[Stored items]
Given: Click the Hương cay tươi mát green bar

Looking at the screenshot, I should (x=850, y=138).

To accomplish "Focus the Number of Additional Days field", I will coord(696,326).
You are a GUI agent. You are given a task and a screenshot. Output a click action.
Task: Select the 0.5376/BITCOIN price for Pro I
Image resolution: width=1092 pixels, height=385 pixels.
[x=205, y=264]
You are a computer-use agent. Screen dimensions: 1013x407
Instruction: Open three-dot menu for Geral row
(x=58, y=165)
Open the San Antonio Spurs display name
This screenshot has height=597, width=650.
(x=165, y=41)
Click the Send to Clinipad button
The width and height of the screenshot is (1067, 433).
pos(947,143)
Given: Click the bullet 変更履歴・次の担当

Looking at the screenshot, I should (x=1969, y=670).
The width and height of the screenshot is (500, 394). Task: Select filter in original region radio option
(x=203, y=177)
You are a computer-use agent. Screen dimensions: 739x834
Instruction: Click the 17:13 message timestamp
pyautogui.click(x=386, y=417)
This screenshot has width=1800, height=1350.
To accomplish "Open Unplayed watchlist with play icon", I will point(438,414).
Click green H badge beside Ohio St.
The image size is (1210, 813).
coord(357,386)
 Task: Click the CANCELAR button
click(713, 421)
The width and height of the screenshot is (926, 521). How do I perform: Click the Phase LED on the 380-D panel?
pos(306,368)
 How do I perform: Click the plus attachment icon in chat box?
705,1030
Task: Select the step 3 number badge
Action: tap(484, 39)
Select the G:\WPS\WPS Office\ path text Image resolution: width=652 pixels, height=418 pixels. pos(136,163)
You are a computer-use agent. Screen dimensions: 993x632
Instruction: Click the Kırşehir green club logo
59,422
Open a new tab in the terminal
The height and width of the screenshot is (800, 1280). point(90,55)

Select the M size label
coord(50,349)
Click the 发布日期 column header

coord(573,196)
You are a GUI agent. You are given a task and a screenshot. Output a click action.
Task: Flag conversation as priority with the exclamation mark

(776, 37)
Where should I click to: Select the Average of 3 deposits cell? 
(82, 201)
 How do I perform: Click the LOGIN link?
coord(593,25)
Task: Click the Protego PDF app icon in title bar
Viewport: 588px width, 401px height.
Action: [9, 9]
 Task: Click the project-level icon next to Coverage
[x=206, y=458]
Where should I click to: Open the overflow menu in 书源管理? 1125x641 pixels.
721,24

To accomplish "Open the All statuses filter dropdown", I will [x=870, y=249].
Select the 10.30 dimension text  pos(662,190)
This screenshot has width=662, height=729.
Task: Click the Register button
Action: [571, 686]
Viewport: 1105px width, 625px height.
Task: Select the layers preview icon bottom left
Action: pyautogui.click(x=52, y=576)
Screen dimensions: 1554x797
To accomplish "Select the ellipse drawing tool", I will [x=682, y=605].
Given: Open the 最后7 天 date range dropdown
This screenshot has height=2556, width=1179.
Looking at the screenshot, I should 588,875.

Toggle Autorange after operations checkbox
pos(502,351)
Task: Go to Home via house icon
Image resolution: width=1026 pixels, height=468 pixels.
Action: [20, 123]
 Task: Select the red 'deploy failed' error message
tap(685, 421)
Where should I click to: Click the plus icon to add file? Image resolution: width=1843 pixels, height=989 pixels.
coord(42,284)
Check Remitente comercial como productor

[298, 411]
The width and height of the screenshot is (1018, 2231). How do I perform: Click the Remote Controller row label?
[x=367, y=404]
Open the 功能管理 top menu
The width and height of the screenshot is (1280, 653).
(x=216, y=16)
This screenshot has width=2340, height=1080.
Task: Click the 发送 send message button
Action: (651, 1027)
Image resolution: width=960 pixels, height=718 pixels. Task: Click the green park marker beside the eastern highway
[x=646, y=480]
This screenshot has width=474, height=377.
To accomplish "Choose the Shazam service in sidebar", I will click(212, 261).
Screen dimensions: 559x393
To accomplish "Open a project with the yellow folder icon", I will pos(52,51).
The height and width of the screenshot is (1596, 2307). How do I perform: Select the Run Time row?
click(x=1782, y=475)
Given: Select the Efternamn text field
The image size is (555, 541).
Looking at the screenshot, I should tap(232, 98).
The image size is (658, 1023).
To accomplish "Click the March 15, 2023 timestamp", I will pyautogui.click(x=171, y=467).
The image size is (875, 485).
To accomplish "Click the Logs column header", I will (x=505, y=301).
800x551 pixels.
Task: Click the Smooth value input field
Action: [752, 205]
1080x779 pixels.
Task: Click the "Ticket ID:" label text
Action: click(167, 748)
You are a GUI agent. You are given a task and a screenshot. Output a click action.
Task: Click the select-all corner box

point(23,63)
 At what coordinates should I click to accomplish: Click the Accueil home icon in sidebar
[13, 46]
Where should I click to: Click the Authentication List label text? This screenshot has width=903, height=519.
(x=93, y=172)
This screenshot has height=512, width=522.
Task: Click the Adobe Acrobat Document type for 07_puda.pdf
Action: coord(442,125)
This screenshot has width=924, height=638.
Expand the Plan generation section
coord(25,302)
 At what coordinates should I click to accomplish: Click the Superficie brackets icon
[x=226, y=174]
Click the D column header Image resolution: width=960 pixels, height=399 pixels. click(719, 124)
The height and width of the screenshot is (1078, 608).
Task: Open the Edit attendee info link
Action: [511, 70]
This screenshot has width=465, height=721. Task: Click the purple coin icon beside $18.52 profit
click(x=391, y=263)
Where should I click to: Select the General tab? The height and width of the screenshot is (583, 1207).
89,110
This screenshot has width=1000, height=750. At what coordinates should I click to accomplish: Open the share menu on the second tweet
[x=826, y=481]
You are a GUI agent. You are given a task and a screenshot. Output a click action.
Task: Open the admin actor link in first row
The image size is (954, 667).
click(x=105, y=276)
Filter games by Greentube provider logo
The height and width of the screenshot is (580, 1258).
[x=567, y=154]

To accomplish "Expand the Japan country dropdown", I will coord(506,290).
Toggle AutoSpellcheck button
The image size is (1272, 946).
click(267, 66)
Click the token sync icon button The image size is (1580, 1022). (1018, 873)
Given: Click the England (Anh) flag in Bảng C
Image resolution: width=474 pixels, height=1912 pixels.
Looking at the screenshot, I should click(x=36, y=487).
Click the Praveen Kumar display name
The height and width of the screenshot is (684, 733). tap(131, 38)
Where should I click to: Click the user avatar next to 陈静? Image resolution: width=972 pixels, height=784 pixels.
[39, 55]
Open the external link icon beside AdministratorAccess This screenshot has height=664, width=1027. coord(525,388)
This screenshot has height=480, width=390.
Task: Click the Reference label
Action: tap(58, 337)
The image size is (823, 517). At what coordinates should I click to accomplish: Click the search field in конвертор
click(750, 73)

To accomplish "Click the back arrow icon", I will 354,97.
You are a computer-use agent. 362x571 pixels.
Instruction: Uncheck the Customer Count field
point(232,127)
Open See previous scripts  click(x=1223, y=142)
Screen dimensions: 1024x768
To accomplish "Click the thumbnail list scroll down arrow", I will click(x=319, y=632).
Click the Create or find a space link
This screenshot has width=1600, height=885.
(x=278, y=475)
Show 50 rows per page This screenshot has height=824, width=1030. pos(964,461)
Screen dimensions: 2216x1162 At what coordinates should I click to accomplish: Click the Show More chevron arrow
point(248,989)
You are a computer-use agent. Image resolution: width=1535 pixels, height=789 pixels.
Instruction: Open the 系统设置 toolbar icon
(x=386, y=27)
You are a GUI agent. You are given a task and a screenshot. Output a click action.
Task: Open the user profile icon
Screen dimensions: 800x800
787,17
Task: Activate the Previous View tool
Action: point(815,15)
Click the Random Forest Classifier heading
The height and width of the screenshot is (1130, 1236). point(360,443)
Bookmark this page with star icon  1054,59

**Problem statement**
Only the number is wanted: how many lines in the entries above contain the word "dropdown"?

**Answer area**
3